Barber/Lapham win Iron Dog, Morgan/Kishbaugh place third
Cody Barber and Brett Lapham, team 39, were the first to cross the Iron Dog finish line in Big Lake on Sunday afternoon after battling challenging weather throughout the 2,500-mile race. The first-time champions arrived just after 12:20 p.m. with a course time of 54 hours, 36 minutes and 10 seconds.
Casey Boylan and Bryan Leslie of Team 14 finished in second place, 12 minutes behind the winners, despite overcoming a setback in White Mountain. Boylan’s snowmachine caught fire when refueling in White Mountain on the way back from the halfway point in Nome. It took two fire extinguishers to extinguish the flames, Alaska’s News Source reported, and after a two hour break, the racers were back on the course where they went on to finish in second place.
Nome’s Mike Morgan and Bradley Kishbaugh of Soldotna, team six, claimed third place almost an hour later.

» Recorded data:
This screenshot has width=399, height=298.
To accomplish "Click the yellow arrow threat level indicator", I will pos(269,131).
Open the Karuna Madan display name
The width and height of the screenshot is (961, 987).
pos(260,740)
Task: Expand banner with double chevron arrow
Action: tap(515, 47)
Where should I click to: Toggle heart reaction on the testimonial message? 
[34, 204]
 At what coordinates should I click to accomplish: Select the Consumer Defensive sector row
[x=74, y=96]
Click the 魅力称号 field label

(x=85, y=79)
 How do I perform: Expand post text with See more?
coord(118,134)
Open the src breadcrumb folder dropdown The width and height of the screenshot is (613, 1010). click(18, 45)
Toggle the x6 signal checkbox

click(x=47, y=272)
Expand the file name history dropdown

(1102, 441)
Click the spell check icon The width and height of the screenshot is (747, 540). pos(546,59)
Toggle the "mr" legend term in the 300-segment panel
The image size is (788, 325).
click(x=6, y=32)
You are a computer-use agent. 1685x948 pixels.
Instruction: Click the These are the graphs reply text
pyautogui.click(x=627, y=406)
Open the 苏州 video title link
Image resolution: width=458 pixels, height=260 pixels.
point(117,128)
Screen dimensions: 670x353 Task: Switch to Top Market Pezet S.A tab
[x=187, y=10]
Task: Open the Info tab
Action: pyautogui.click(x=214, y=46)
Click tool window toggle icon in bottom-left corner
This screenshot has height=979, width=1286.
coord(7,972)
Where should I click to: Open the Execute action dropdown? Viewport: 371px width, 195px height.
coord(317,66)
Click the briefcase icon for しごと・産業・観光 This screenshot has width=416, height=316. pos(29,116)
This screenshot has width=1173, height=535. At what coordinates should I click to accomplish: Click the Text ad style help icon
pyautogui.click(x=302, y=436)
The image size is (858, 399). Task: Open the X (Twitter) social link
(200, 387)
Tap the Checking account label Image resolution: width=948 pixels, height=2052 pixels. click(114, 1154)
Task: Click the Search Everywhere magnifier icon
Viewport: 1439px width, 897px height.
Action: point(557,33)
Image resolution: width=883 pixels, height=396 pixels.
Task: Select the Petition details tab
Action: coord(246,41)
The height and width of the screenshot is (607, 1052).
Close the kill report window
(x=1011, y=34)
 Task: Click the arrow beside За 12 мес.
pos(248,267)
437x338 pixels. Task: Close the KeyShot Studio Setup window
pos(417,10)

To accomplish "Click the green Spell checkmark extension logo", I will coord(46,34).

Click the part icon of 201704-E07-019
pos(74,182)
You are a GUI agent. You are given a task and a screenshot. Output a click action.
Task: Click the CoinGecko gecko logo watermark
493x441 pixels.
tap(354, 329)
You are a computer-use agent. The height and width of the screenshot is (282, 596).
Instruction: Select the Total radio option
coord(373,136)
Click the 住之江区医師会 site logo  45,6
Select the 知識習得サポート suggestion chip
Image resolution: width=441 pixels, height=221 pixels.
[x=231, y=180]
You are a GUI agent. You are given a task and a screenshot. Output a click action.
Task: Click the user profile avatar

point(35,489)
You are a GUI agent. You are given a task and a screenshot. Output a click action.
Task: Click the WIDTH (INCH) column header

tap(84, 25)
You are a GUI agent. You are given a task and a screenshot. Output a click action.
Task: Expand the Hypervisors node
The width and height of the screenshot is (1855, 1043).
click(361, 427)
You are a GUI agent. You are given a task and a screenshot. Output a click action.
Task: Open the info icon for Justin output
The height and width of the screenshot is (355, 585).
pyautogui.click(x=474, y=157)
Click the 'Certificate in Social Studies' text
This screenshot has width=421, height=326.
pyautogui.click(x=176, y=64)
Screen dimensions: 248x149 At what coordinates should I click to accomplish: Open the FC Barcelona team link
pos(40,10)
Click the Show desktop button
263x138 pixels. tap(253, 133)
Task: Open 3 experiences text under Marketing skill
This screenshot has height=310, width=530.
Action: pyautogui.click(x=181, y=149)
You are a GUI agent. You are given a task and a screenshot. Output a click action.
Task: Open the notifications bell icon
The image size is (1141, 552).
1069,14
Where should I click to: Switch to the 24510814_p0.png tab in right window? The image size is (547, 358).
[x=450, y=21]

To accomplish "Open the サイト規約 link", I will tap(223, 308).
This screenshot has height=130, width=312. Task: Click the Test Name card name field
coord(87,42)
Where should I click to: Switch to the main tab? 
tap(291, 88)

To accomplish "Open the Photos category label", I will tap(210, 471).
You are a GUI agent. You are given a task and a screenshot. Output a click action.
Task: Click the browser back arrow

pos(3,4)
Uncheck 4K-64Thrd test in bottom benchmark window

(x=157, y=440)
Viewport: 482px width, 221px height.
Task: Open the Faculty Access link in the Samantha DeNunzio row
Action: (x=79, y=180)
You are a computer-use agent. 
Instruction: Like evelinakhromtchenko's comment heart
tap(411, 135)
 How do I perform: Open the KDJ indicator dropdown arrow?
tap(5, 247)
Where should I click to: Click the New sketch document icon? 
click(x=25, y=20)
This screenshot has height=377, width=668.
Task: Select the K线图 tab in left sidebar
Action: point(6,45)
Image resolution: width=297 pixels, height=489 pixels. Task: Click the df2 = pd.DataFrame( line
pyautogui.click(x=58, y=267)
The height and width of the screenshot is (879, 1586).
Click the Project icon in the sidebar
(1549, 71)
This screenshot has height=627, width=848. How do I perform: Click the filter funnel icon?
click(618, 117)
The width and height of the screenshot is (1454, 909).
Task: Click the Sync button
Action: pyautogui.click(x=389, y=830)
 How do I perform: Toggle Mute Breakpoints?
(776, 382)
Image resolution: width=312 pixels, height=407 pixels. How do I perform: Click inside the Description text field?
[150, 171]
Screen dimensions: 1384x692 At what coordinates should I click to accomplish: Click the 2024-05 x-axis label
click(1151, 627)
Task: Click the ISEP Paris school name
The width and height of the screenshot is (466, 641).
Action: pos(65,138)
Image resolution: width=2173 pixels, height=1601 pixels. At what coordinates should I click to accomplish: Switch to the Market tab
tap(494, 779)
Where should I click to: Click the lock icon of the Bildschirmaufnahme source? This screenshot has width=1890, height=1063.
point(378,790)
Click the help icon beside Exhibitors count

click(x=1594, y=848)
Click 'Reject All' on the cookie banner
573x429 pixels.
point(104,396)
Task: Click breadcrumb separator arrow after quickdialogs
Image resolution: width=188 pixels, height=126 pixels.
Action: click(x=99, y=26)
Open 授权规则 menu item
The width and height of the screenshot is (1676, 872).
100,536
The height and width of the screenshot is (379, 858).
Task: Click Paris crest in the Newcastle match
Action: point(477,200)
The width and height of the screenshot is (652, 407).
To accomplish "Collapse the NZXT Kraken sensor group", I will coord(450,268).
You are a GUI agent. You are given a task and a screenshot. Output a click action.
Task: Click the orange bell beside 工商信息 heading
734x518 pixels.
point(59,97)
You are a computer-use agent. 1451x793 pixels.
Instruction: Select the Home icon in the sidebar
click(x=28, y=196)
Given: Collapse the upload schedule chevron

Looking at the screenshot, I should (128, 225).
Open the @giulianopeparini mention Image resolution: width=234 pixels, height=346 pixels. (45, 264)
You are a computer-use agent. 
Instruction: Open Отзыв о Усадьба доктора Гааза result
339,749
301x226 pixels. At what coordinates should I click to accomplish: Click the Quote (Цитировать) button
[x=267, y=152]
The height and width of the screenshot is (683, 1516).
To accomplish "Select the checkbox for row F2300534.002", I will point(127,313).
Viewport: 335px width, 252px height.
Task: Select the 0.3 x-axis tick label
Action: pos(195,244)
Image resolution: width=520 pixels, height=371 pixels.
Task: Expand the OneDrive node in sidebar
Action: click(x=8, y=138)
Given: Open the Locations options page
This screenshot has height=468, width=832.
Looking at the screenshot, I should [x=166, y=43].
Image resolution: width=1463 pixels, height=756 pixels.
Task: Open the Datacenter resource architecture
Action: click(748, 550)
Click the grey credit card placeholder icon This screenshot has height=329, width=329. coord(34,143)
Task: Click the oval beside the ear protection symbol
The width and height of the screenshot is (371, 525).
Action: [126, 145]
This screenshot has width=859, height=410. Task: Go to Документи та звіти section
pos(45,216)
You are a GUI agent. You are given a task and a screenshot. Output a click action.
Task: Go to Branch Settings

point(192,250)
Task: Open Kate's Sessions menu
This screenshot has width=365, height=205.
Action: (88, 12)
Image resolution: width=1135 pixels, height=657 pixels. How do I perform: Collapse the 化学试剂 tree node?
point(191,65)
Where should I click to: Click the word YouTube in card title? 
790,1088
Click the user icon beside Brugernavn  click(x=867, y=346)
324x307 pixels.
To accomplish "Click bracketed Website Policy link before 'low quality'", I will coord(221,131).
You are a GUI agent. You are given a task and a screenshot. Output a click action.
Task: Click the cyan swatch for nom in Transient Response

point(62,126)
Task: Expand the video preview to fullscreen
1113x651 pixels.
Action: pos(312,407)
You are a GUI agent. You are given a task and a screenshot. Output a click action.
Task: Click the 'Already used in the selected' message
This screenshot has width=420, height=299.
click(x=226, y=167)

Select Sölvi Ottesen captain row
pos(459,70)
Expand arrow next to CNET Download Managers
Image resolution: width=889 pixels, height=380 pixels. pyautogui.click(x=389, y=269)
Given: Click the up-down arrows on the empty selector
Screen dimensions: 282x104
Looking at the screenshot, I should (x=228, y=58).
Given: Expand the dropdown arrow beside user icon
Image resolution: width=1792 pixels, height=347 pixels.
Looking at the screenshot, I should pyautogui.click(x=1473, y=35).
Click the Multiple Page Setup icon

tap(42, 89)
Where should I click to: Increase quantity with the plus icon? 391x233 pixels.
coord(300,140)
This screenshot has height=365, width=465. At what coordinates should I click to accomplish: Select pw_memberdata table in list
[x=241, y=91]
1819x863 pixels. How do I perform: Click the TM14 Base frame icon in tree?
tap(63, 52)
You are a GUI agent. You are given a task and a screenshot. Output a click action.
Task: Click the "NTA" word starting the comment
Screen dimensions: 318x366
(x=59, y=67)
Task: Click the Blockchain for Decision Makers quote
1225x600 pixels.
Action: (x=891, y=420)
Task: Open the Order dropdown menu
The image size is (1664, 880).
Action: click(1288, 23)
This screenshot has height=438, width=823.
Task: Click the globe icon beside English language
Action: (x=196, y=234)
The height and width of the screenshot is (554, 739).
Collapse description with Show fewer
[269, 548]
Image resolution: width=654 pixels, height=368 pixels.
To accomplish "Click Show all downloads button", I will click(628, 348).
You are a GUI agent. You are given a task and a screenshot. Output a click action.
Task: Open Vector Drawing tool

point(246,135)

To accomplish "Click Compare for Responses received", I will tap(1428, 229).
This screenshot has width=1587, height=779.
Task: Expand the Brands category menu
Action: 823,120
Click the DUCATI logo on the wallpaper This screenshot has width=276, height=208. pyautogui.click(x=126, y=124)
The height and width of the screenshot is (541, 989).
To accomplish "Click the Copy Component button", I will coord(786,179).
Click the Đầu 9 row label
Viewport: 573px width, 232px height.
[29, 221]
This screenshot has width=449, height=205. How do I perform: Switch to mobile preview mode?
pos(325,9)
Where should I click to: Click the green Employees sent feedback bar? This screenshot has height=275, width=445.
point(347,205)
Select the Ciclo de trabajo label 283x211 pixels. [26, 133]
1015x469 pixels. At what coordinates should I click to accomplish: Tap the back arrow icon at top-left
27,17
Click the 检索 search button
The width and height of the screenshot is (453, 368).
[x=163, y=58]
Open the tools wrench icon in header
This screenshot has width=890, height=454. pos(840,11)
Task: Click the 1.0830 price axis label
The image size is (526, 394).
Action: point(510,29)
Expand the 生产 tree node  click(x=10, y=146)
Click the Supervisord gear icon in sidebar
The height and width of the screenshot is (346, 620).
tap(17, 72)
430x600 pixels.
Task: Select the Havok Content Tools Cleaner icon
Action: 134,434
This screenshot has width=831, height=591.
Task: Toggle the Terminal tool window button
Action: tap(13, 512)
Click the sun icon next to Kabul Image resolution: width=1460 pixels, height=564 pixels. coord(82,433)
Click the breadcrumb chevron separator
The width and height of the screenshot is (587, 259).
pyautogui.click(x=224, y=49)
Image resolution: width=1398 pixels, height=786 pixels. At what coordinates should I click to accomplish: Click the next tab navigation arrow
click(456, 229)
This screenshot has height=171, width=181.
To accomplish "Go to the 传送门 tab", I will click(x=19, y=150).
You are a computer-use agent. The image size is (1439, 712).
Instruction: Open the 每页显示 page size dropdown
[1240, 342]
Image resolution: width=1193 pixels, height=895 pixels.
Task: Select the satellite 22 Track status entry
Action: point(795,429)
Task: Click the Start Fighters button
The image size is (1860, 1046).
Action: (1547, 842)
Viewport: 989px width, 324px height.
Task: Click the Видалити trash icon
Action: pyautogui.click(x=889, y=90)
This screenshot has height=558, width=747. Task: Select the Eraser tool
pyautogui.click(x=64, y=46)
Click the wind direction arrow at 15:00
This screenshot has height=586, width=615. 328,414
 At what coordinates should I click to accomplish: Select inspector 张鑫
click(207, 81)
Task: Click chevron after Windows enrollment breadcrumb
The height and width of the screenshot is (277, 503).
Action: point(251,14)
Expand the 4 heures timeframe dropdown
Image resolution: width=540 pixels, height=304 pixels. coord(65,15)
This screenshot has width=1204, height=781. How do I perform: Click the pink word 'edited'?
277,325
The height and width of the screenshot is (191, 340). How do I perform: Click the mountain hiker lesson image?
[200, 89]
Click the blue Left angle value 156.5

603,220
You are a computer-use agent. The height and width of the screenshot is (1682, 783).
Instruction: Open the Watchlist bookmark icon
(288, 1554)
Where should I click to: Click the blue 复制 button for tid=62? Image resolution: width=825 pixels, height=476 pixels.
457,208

» Task list:
1) Write out the part of the Iron Dog race report from "Barber/Lapham win Iron" up to and including "in second place.".
2) Carry the Iron Dog race report further, starting after its last sentence.
The material has no connection to the Iron Dog race report.

» Expected answers:
1)
Barber/Lapham win Iron Dog, Morgan/Kishbaugh place third
Cody Barber and Brett Lapham, team 39, were the first to cross the Iron Dog finish line in Big Lake on Sunday afternoon after battling challenging weather throughout the 2,500-mile race. The first-time champions arrived just after 12:20 p.m. with a course time of 54 hours, 36 minutes and 10 seconds.
Casey Boylan and Bryan Leslie of Team 14 finished in second place, 12 minutes behind the winners, despite overcoming a setback in White Mountain. Boylan’s snowmachine caught fire when refueling in White Mountain on the way back from the halfway point in Nome. It took two fire extinguishers to extinguish the flames, Alaska’s News Source reported, and after a two hour break, the racers were back on the course where they went on to finish in second place.

2)
Halfway point in Nome
The Iron Dog passed through Nome last Tuesday Feb. 19 in a frenzy of snowmachines, barreling down Front Street for the first time in years. Iditarod musher DeeDee Jonrowe, who traded the dog team for an iron dog, was part of the ambassador rider team and was waiting at the inflatable finish line arch presenting big hugs to the teams that crossed it. It was her first time to come to Nome by snowmachine, but it wasn’t any easier, Jonrowe said.
The Pro Class teams and many expedition teams arrived in the afternoon after 3 p.m. with team 39 first in. Just in time, as winds picked up into a winter storm that lasted most of the night and through the next day. With machines parked safe and sound in the Nome Public Works building, the racers hunkered down for a rest before wrenching activities the next day.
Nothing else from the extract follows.